» **Source**:
☆ ☆ ☆ ☆ ☆ ☆ ☆
La perte de mairies, d'intercommunalités et, pire encore, de régions est une catastrophe à venir pour les PS et pour les milliers d'emplois qu'il procure à ses futurs élus.
Le socialisme municipal est fondé sur les contrats dans les cabinets ou dans les collectivités publiques offerts aux meilleurs de ses militants, qui se présenteront dans les scrutins locaux ou non. L'échec du PS est aussi à relier au manque de capacité de ces « cadres» , élevés en cocon, à parler aux couches populaires.
En gardant les trois plus grandes villes de Bretagne, le PS a sauvé le plus gros, mais la perte éventuelle des Régions Bretagne et Pays-de-la-Loire l'engagerait sur la voie d'un effacement, sans qu'on en distingue encore les conséquences : nouvelles offres ou renforcement des offres de gauches alternatives?
L'opposition parlementaire espérait une vague bleue, mais, si elle bien eu lieu, elle est montée un peu moins haut en Bretagne. La conquête de Quimper, qui polarise l'attention, est due, non seulement à un climat général, mais aussi à des erreurs du PS qui n'a pas su renouveler son candidat (la section locale l'a désigné à 70% !) et au plan Transports qui, perçu comme anti-voiture et trop écologiste, a été mal reçu, la proximité de Bernard Poignant avec François Hollande n'étant qu'un des facteur négatifs.
L'abstention semble avoir beaucoup concerné les électeurs de gauche, ce qui a rehaussé l'offre de la droite parlementaire et on remarque que l'opposition n'a pris qu'une poignée de communes de plus de 15 000 habitants. Celles qui ont été conquises dans la banlieue de Rennes (Bruz, Cesson-Sévigné, Pacé) et de Nantes (Thouaré, Le Pellerin, vont peser sur le leadership socialiste des agglomérations correspondantes, offrant ainsi des tribunes aux opposants.
☆ ☆ ☆ ☆ ☆ ☆ ☆
» **Jeu de données**:

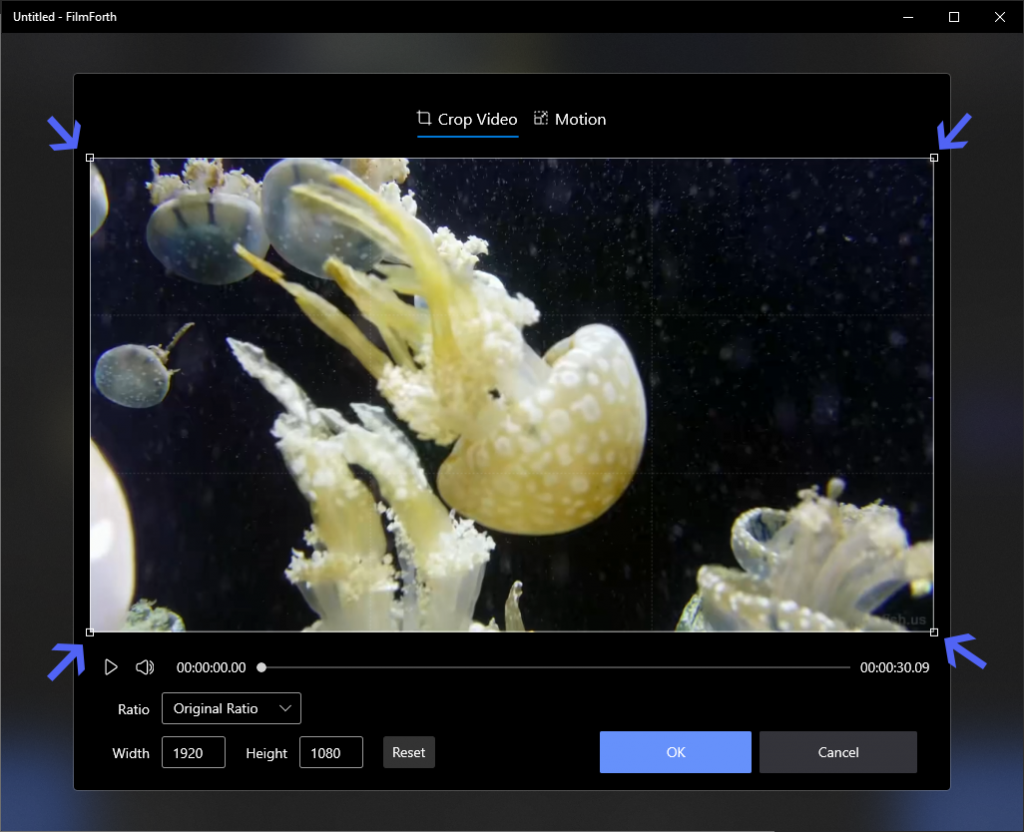This screenshot has width=1024, height=832.
Task: Select the top-left crop corner handle
Action: pos(90,158)
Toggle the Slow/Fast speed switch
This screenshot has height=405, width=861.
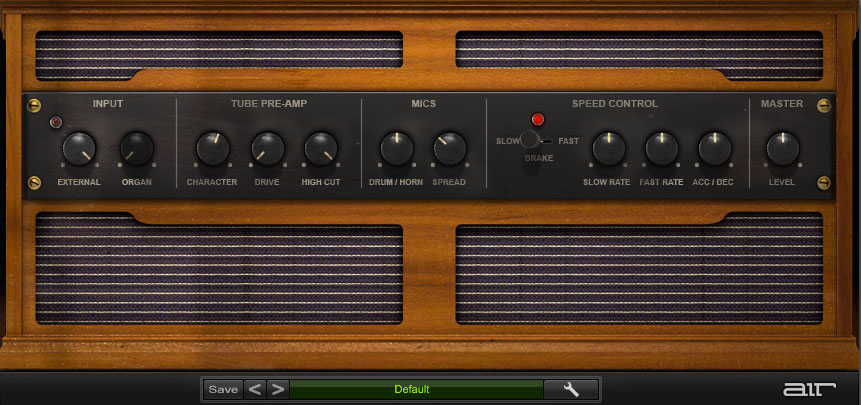point(532,141)
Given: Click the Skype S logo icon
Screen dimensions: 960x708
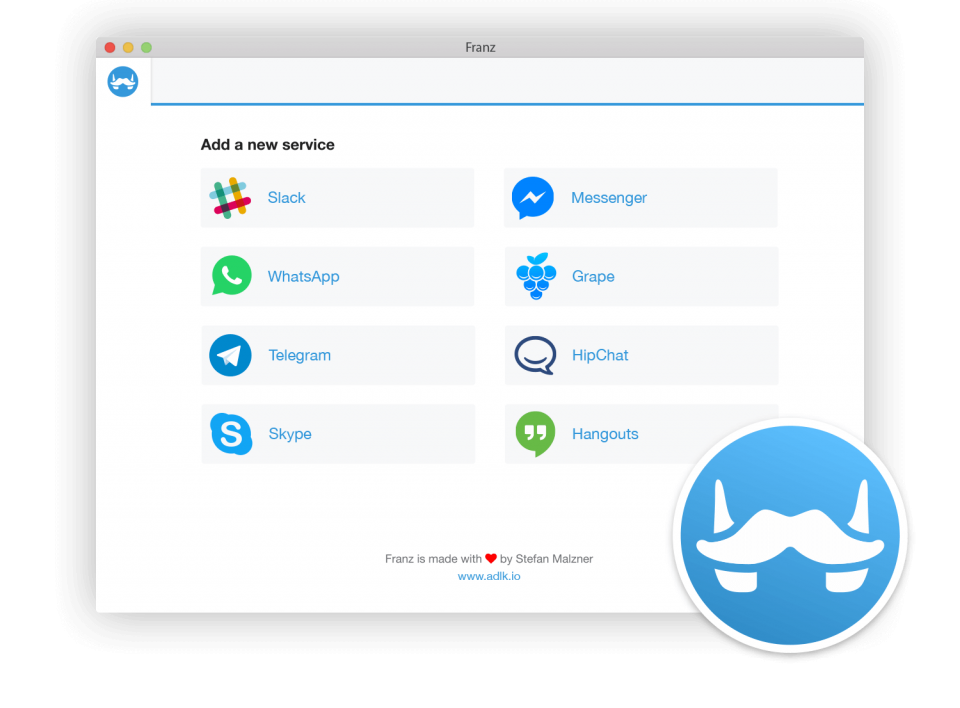Looking at the screenshot, I should point(231,434).
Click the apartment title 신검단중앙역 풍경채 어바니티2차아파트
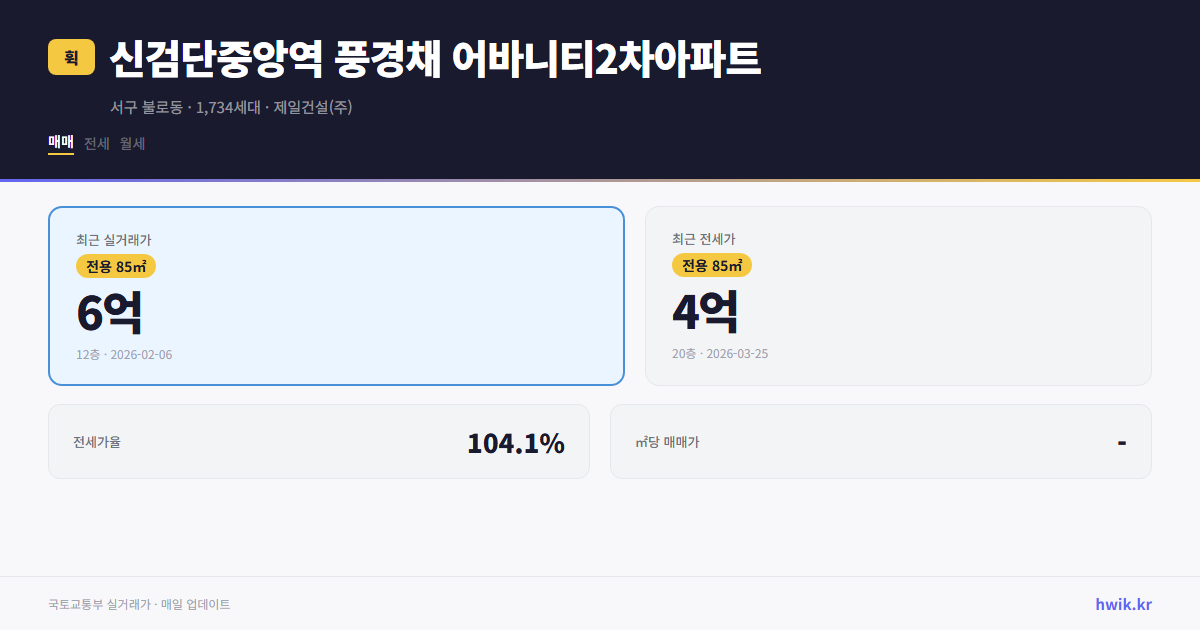 point(436,58)
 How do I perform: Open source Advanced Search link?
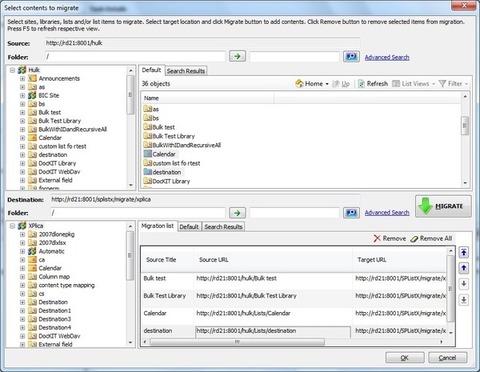[x=387, y=57]
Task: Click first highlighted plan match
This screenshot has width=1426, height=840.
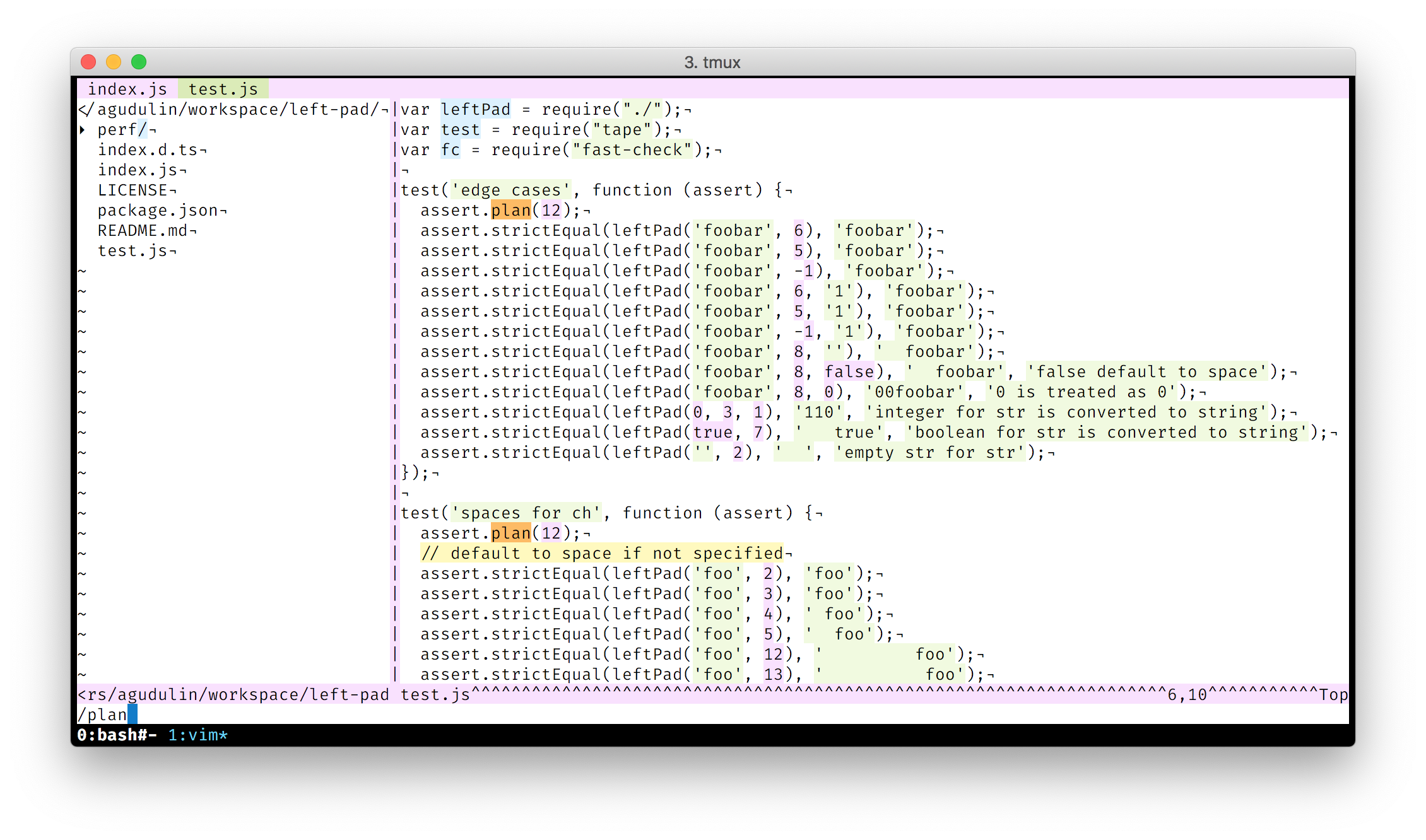Action: [511, 211]
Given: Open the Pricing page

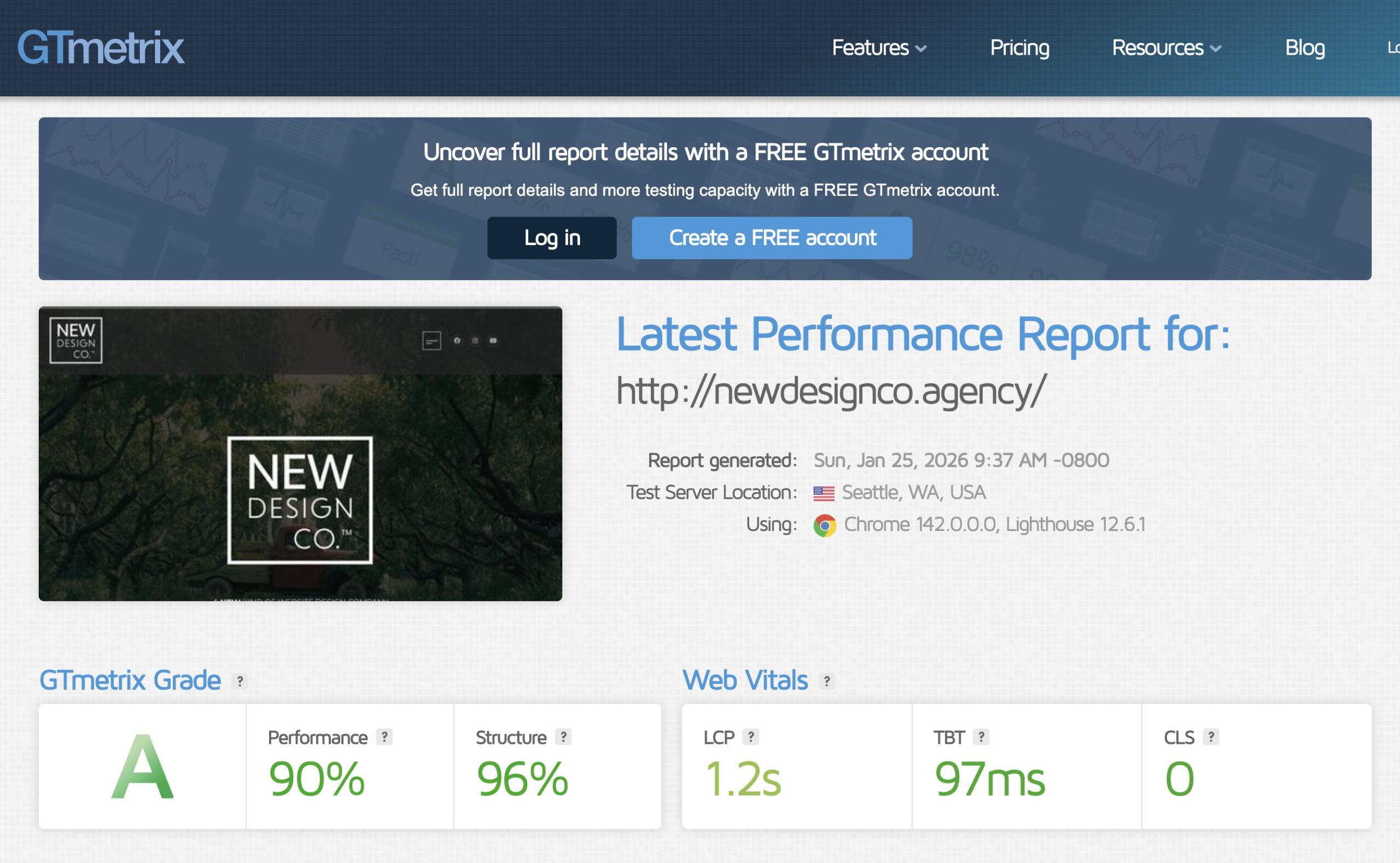Looking at the screenshot, I should 1019,48.
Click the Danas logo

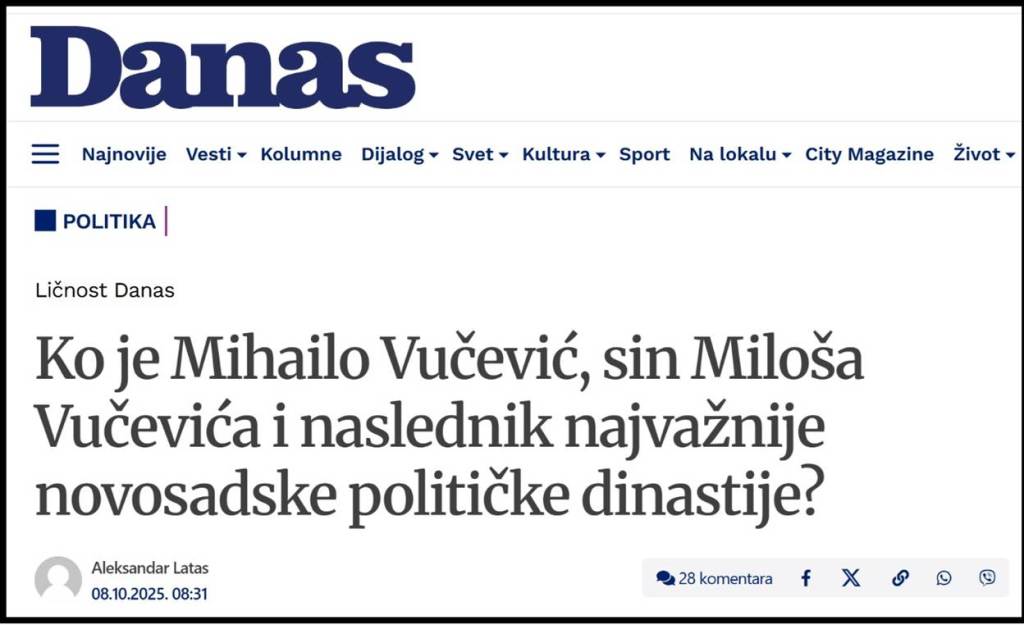coord(222,67)
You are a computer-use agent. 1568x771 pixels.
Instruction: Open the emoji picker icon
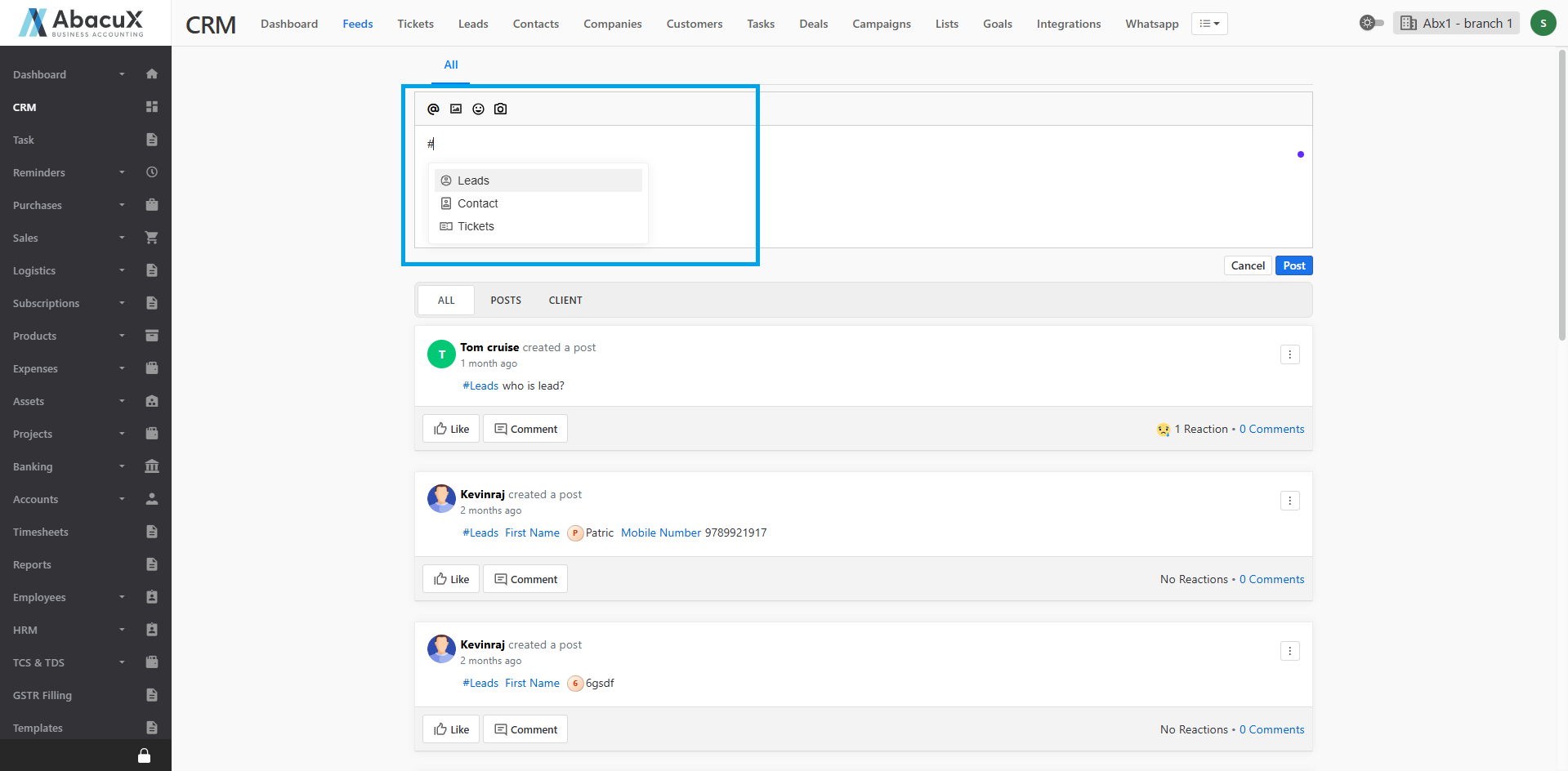[x=478, y=109]
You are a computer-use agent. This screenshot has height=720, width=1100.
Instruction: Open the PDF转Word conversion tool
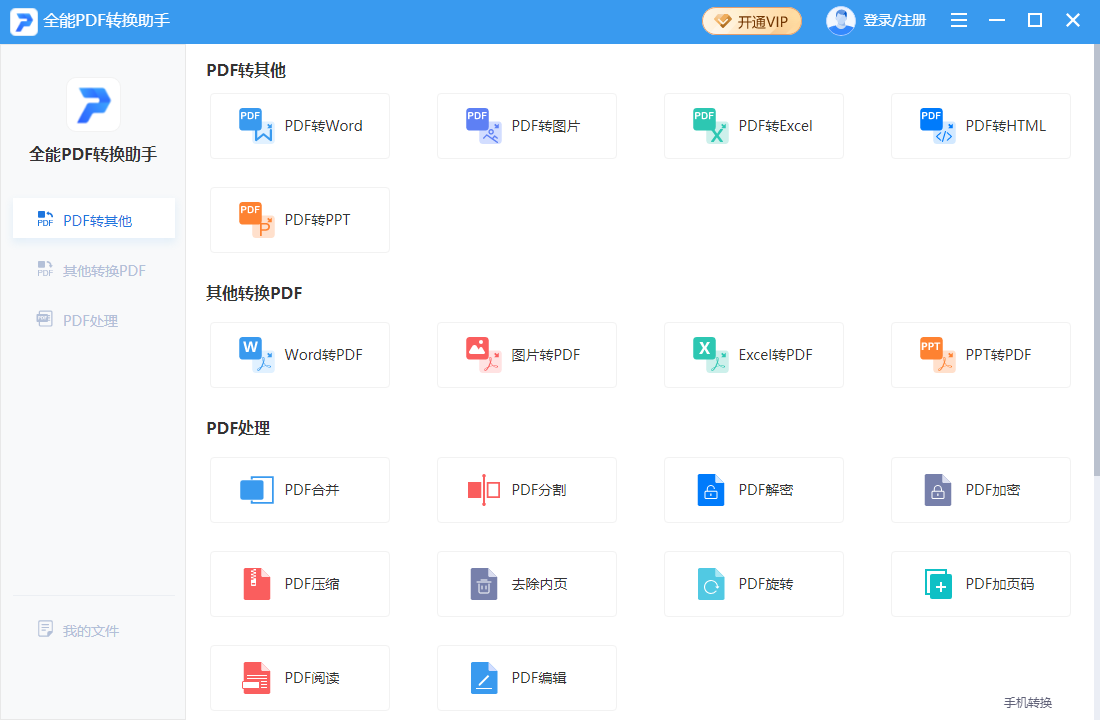point(299,126)
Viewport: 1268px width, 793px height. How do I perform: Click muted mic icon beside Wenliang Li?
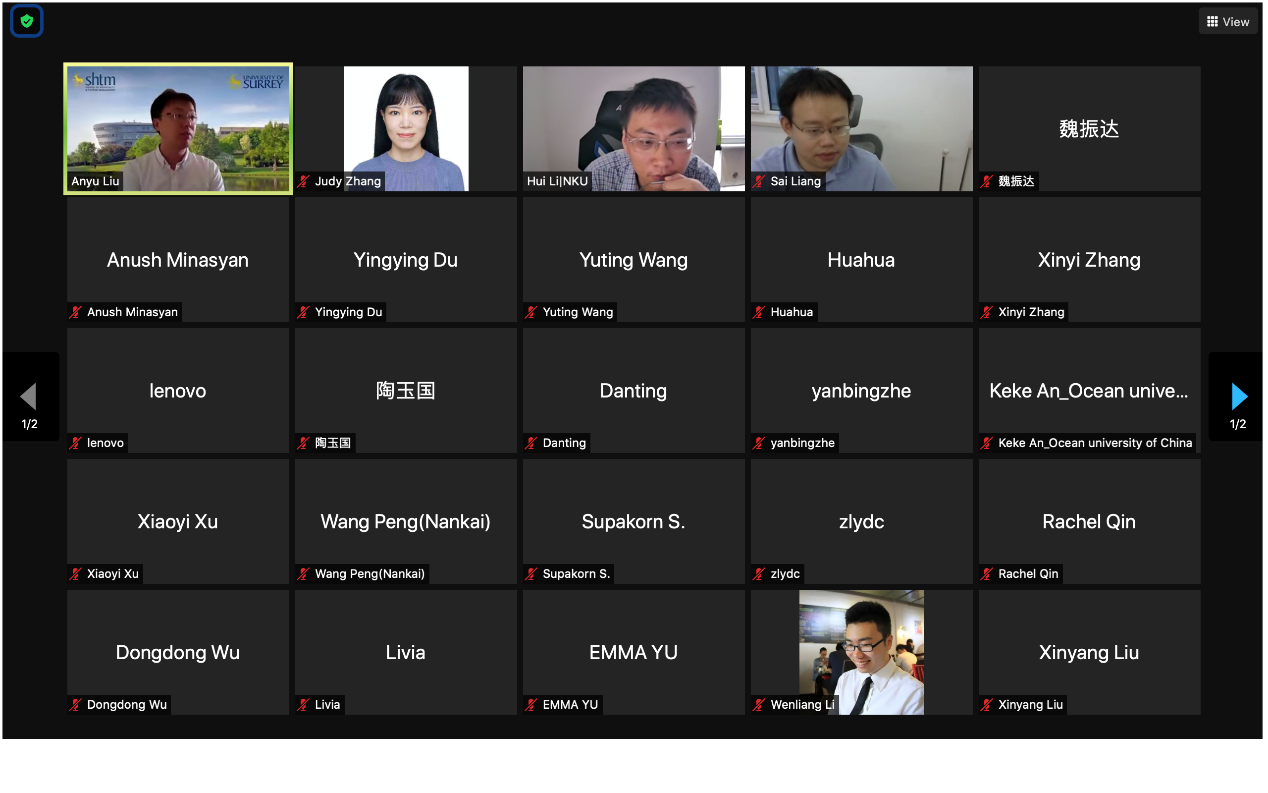[760, 705]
☆ ☆ ☆ ☆ ☆ ☆ ☆
» **Consignes de travail**:
(1) Énumérez toutes les communes que, selon la source, l'opposition a conquises dans la banlieue de Rennes et dans celle de Nantes.
(2) Recopiez les lignes des enregistrements, de la ligne qui contient « How do I perform: Open » jusqu'à la fin des enregistrements, ces deux limites comprises. Laissez les images de côté dans votre réponse.

» **Réponses aux consignes**:
(1) Bruz, Cesson-Sévigné, Pacé, Thouaré, Le Pellerin

(2)
 How do I perform: Open source Advanced Search link?
[x=387, y=57]
Task: Click first highlighted plan match
This screenshot has width=1426, height=840.
Action: [511, 211]
Given: Open the Pricing page

Looking at the screenshot, I should 1019,48.
Click the Danas logo

coord(222,67)
You are a computer-use agent. 1568x771 pixels.
Instruction: Open the emoji picker icon
[x=478, y=109]
You are a computer-use agent. This screenshot has height=720, width=1100.
Instruction: Open the PDF转Word conversion tool
point(299,126)
Viewport: 1268px width, 793px height. How do I perform: Click muted mic icon beside Wenliang Li?
[760, 705]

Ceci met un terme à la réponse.